Yukarıda yapılan tüm bu açıklamalar doğrultusunda maddi tazminat yönünden davanın kabulüne, manevi tazminat yönünden davanın kısmen kabulüne karar vermek gerekmiş ve aşağıdaki şekilde hüküm kurmak gerekmiştir.

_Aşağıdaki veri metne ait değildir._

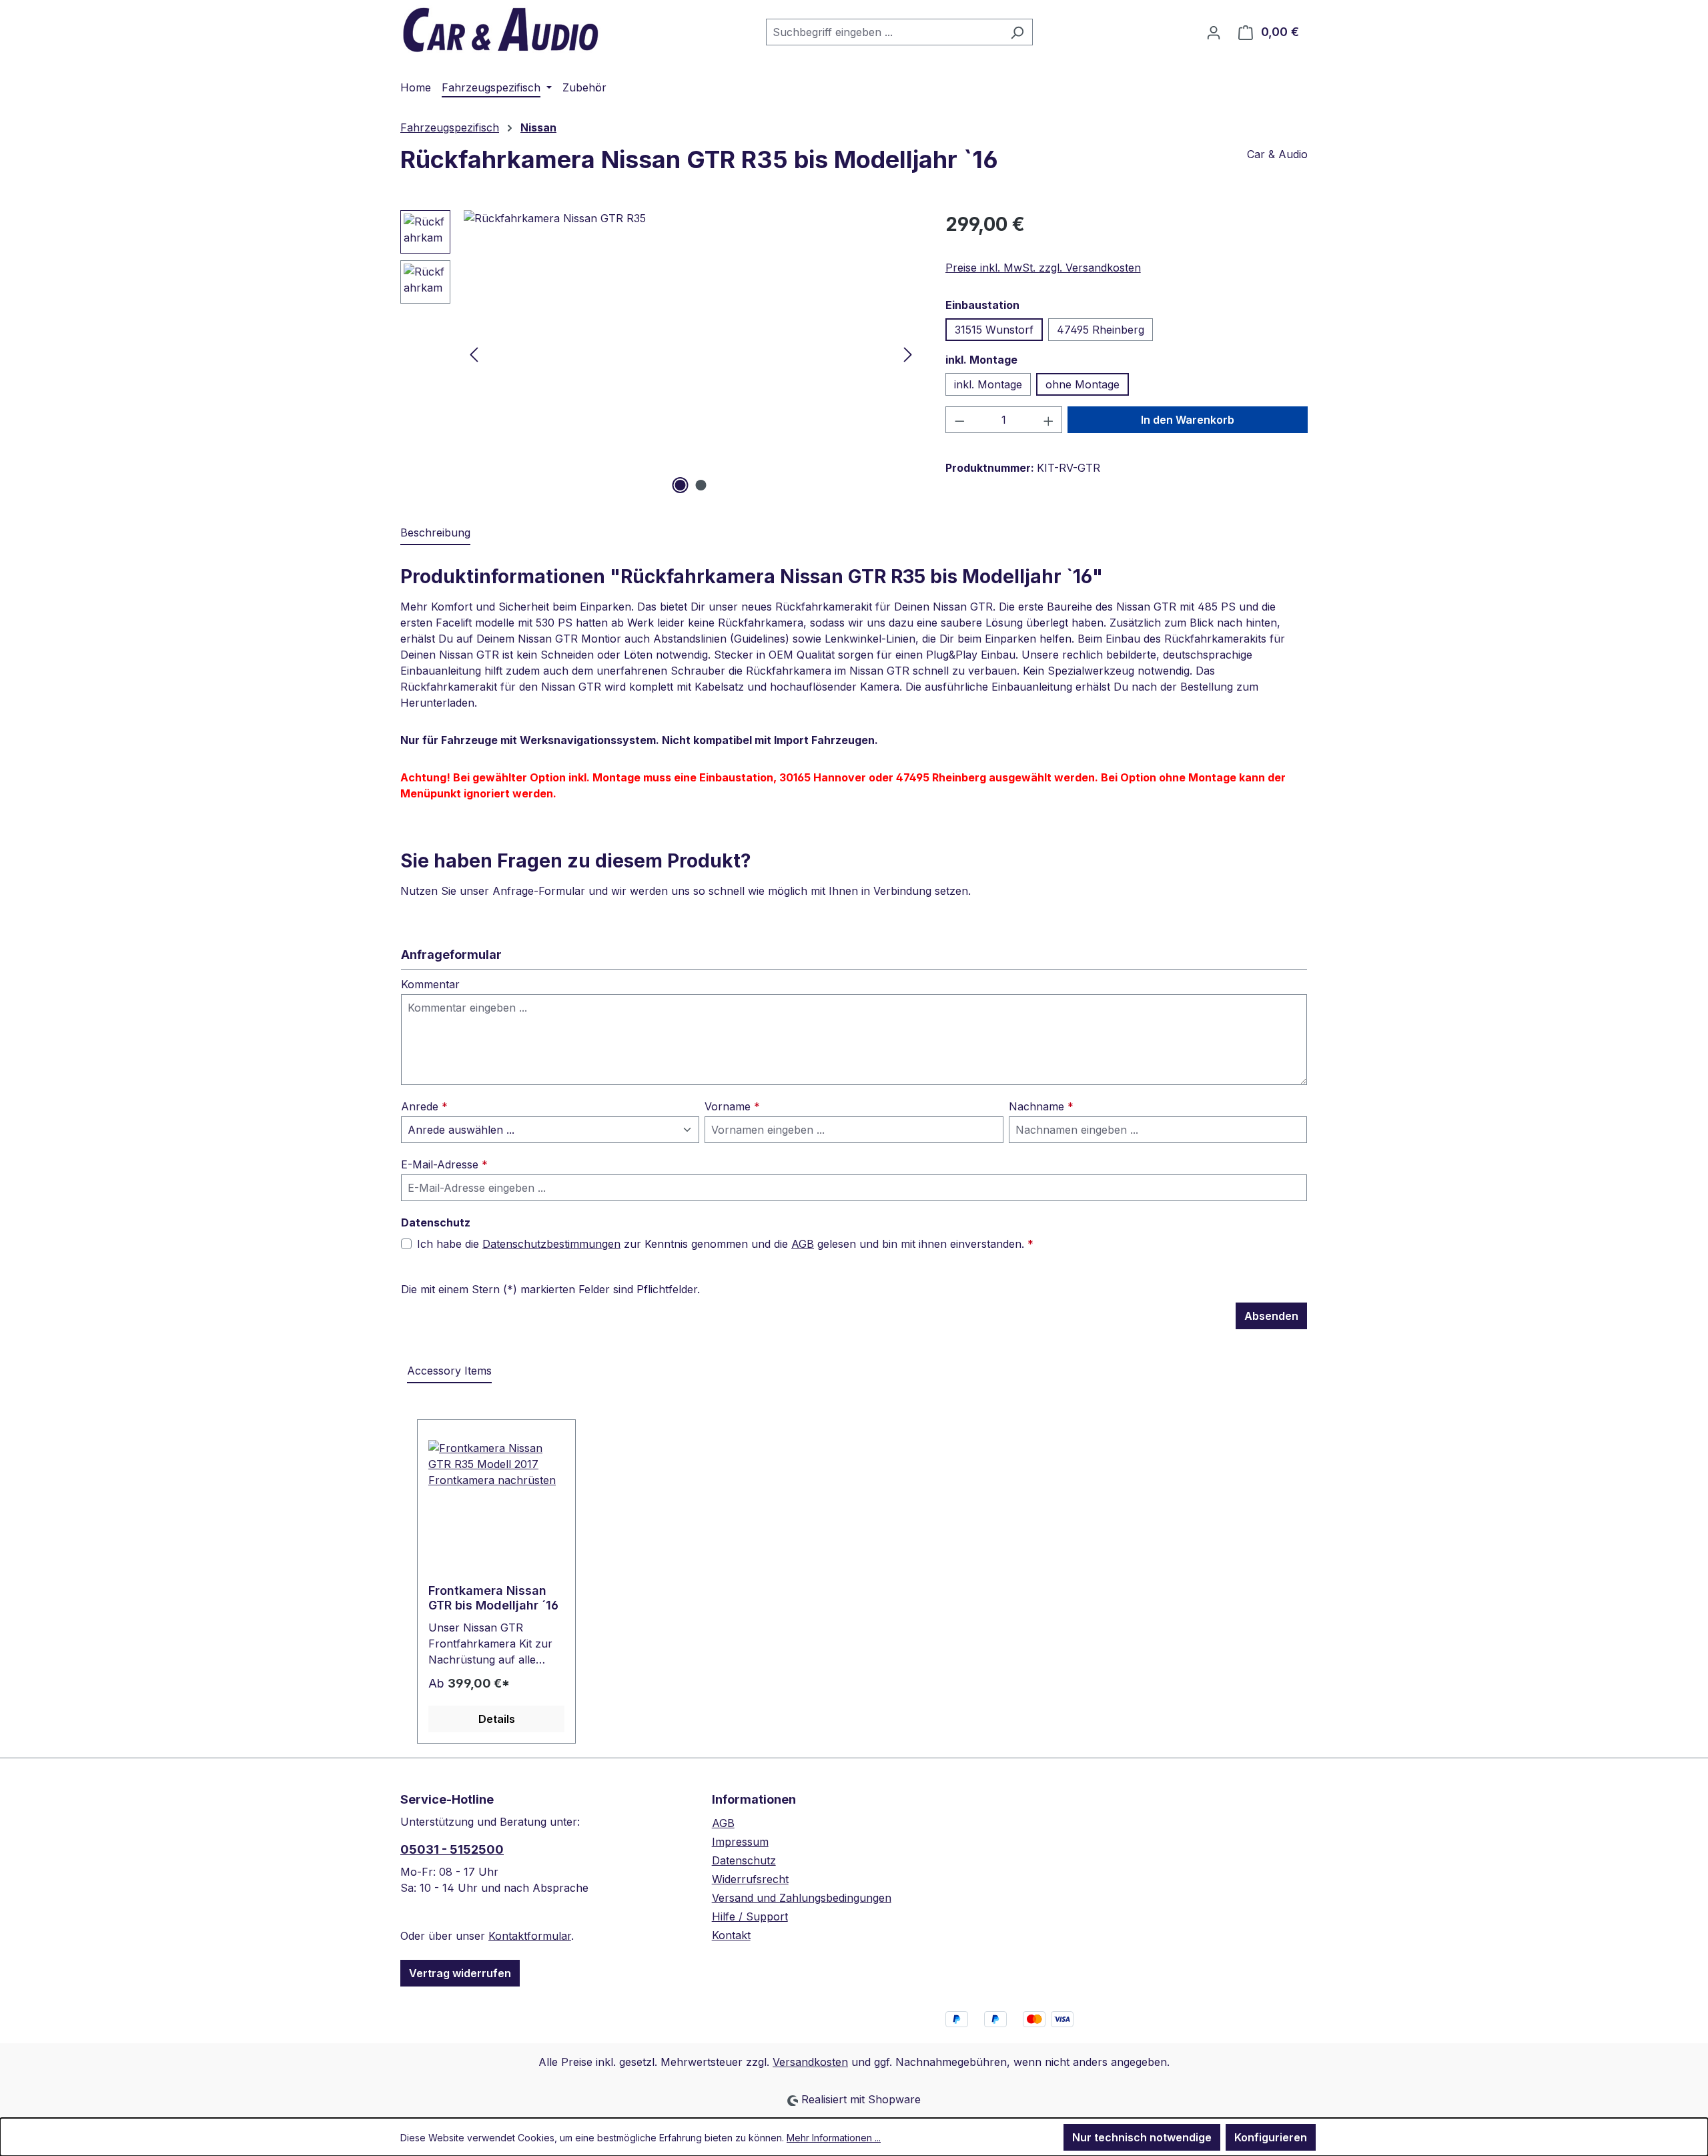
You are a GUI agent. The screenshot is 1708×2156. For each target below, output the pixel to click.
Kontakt (731, 1935)
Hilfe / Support (750, 1916)
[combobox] (884, 32)
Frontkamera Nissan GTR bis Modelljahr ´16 (493, 1597)
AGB (802, 1243)
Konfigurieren (1270, 2137)
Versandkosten (810, 2062)
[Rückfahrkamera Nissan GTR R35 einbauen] (691, 353)
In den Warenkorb (1187, 419)
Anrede (424, 1106)
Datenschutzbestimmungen (551, 1243)
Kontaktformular (529, 1935)
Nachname (1041, 1106)
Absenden (1271, 1316)
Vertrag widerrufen (460, 1973)
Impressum (740, 1841)
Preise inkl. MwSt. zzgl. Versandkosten (1043, 267)
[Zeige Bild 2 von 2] (701, 485)
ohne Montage (1082, 384)
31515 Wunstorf (994, 329)
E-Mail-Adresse (444, 1164)
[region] (659, 353)
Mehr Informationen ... (834, 2137)
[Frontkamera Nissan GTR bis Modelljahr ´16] (496, 1506)
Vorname (732, 1106)
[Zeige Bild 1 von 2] (680, 485)
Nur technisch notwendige (1142, 2137)
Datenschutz (744, 1860)
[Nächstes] (908, 354)
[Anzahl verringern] (959, 419)
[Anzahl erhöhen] (1049, 419)
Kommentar (430, 984)
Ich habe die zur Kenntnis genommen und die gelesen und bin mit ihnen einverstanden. (725, 1243)
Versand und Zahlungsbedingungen (801, 1897)
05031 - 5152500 (452, 1849)
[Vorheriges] (474, 354)
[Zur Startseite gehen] (500, 29)
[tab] (435, 533)
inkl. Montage (988, 384)
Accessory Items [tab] (449, 1370)
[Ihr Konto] (1214, 32)
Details (496, 1719)
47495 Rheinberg (1100, 329)
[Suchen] (1017, 32)
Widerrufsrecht (750, 1879)
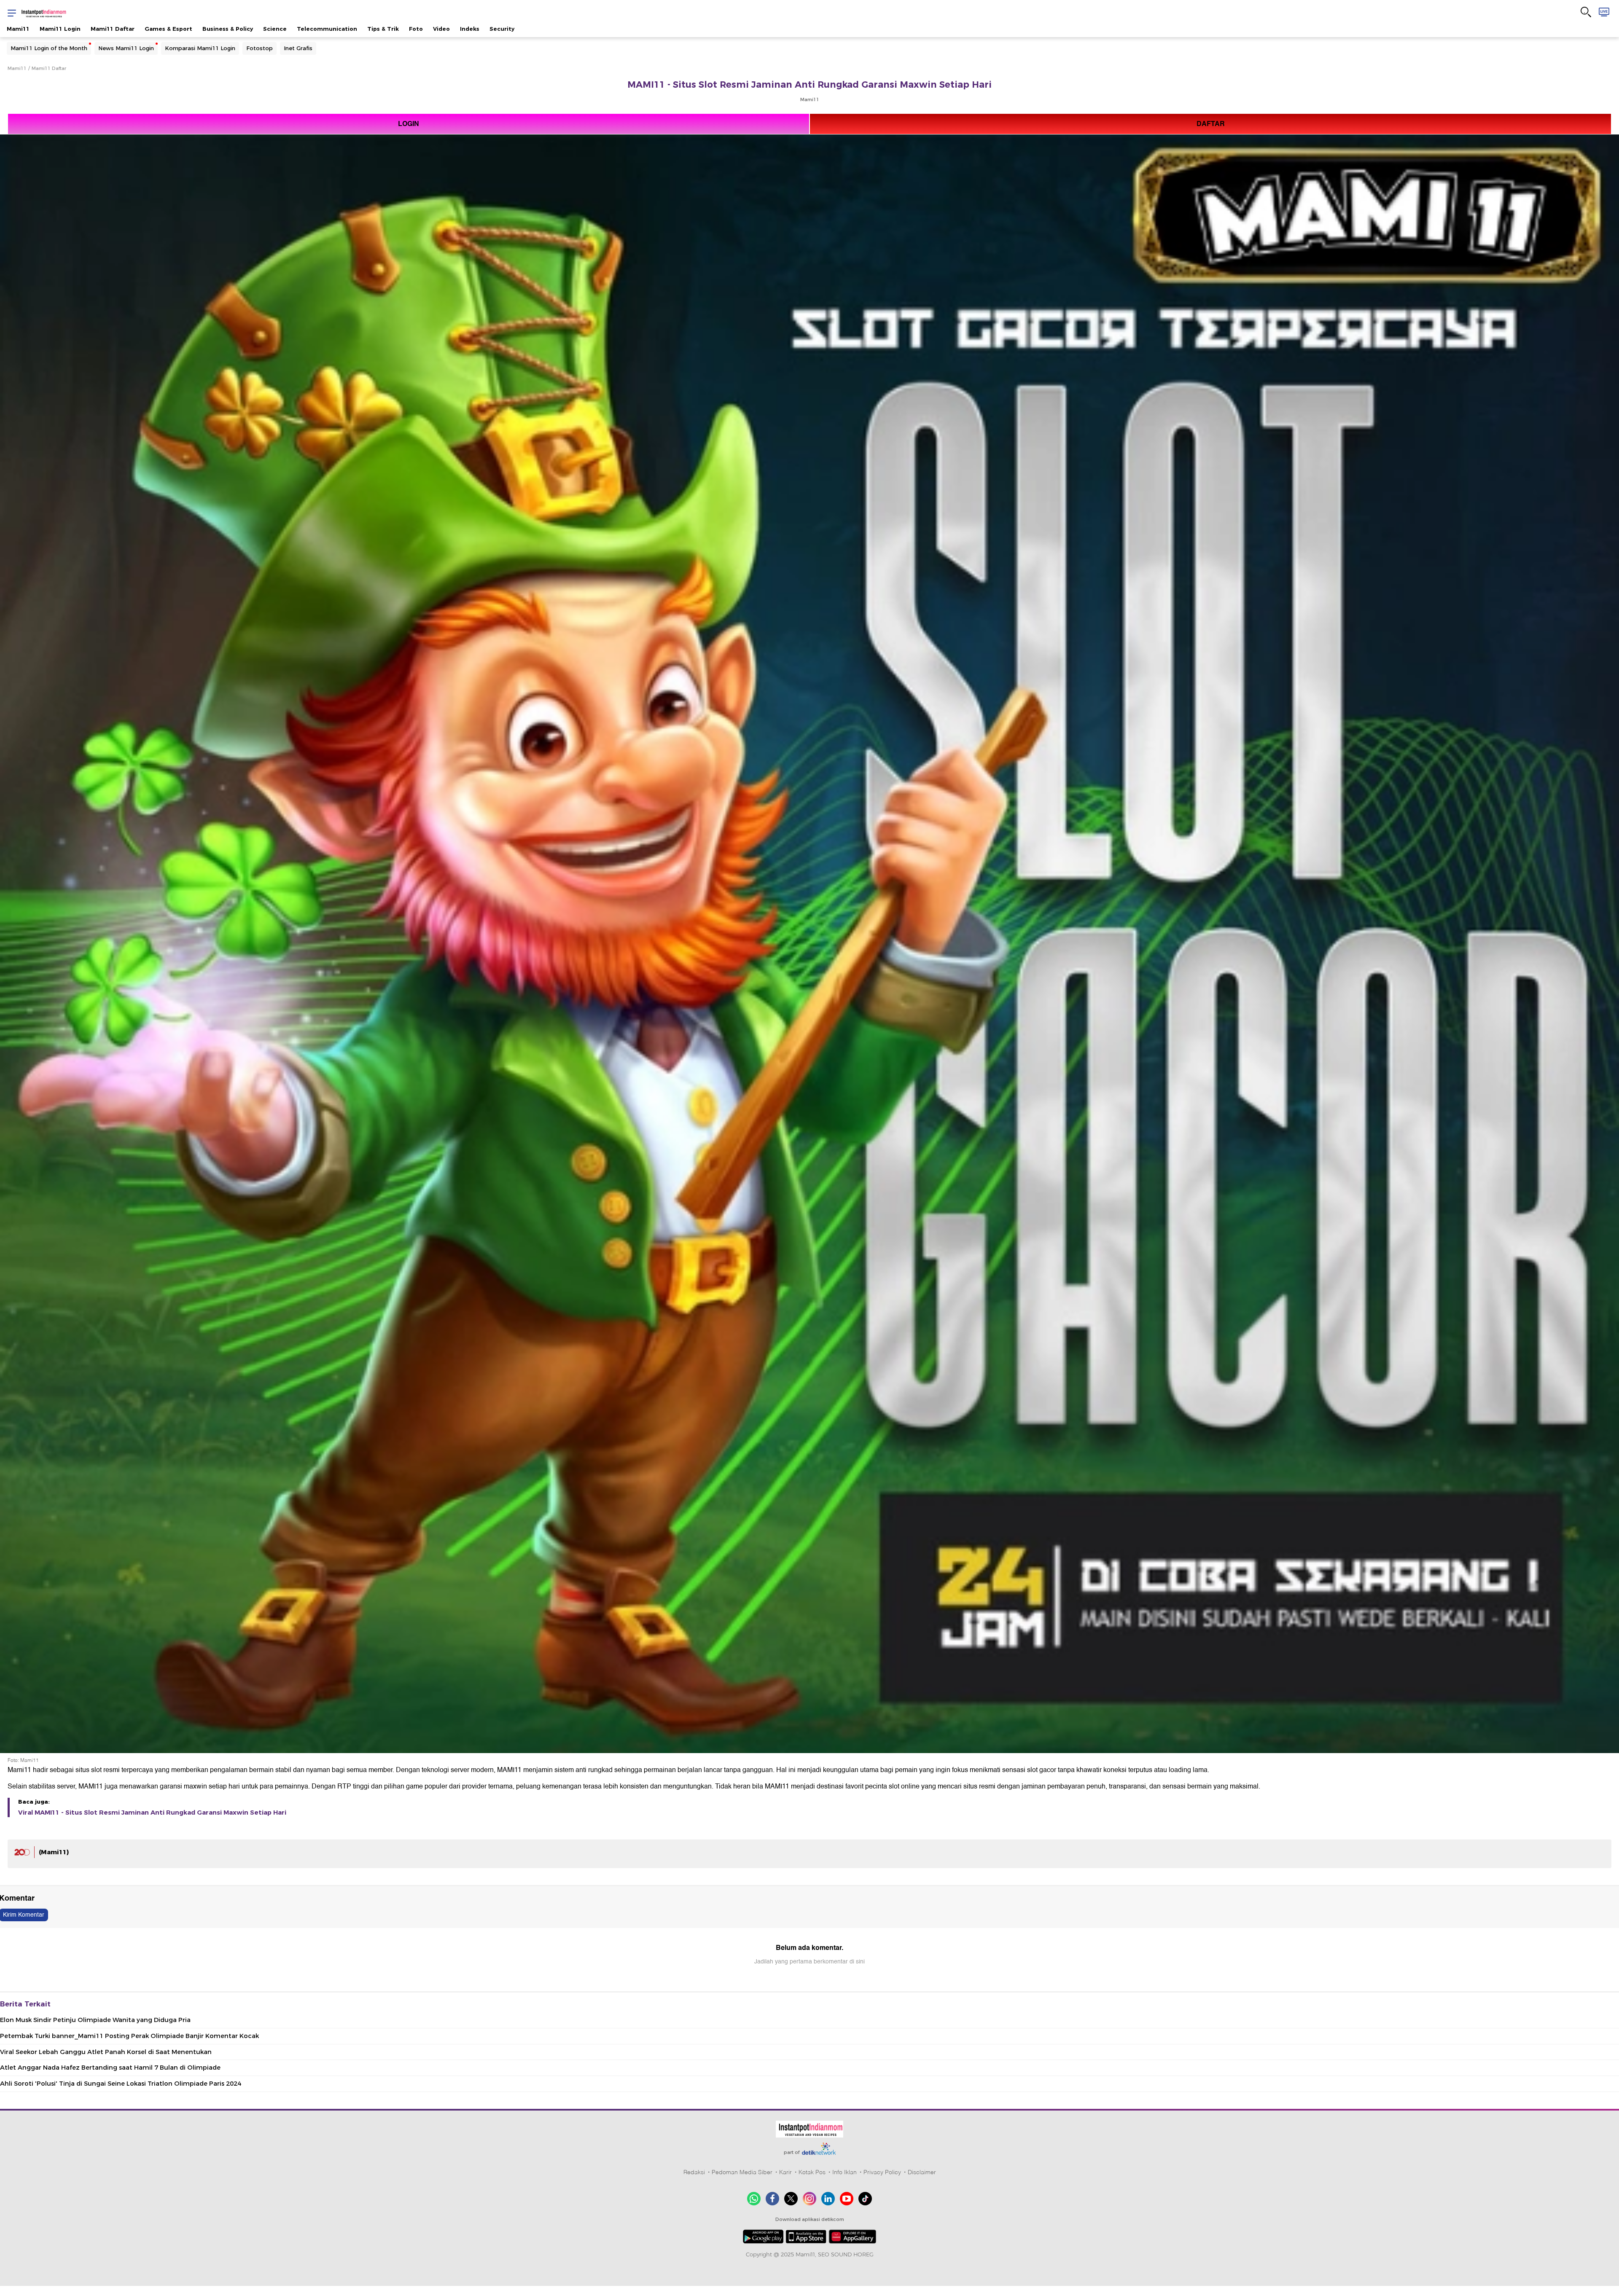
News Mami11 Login (126, 48)
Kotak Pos (812, 2172)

H Ü K Ü M : Gerekçesi yukarıda açıklandığı üzere:
1-)Mahkememizin —-sayılı kararı, kararı istinaf etmeyen davalılar ——-yönünden karar kesinleşmiş olduğundan, adı geçen davalılar yönünden yeniden karar verilmesine yer olmadığına,
2-)——- geçici işgörmezlik tazminatının kaza tarihi olan 07.10.2013 tarihinden itibaren işleyecek yasal faizi ile birlikte, müşterek müteselsil borçlu sıfatıyla ve tahsilde tekerrür olmamak kaydıyla davalı —– tahsiline,
3-)—- sürekli işgörmezlik tazminatının, kaza tarihi olan 07.10.2013 tarihinden itibaren işleyecek yasal faizi ile birlikte, müşterek müteselsil borçlu sıfatıyla ve tahsilde tekerrür olmamak kaydıyla davalı—– tahsiline,
4-)150,88-TL tedavi giderinin dava tarihinden itibaren işleyecek yasal faizi ile birlikte, müşterek müteselsil borçlu sıfatıyla ve tahsilde tekerrür olmamak kaydıyla davalı ——- tahsiline,
5-)20.000,00-TL manevi tazminatın kaza tarihi olan 07.10.2013 tarihinden itibaren işleyecek yasal faizi ile birlikte, müşterek müteselsil borçlu sıfatıyla ve tahsilde tekerrür olmamak kaydıyla davalı —— tahsiline,
6-)Davada alınması gereken toplam 3.578,11 TL karar harcının, davacı tarafından yatırılan 204,95 TL peşin harç, 383,00 TL ıslah harcı toplamı 587,95‬ TL’ den mahsubu ile bakiye 2.990,16 TL’nin müşterek müteselsil borçlu sıfatıyla ve tahsilde tekerrür olmamak kaydıyla davalı—-tahsili ile hazineye irat kaydına,
7-)Davacı tarafından bilirkişi, tebligat ücreti ve yazışma gideri olarak toplam yapılan 2.365,00 TL yargılama giderleri ile 204,95 peşin harç, 383,00 ıslah harcı, 25,20 TL başvuru harcı toplamı 2.978,15 TL’nin müşterek müteselsil borçlu sıfatıyla ve tahsilde tekerrür olmamak kaydıyla davalı — tahsili ile davacı tarafa verilmesine,
8-)Davalı —— yapılan 146,95 TL yargılama giderinin kendi üzerinde bırakılmasına,
9-)Maddi tazminat yönünden, davacı lehine karar tarihinde yürürlükte bulunan —– takdir olunan 4.587,06 TL vekalet ücretinin müşterek müteselsil borçlu sıfatıyla ve tahsilde tekerrür olmamak kaydıyla davalı —– tahsili ile davacı tarafa verilmesine,
10-Manevi tazminat yönünden, davacı lehine karar tarihinde yürürlükte bulunan —– takdir olunan 5.100,00-TL vekalet ücretinin müşterek müteselsil borçlu sıfatıyla ve tahsilde tekerrür olmamak kaydıyla davalı —— tahsili ile davacı tarafa verilmesine,
11-7Taraflarca yatırılan ancak sarf olunmayan gider avansının karar kesinleştiğinde yatıran tarafa iadesine,
Dair davacı vekili ve davalı——- —– vekilinin yüzüne karşı, verilen gerekçeli kararın tebliğ tarihinden itibaren iki haftalık süre içerisinde İstanbul Bölge Adliye Mahkemesi’nde İstinaf yasa yolu açık açık olmak üzere verilen karar açıkça okunup anlatıldı.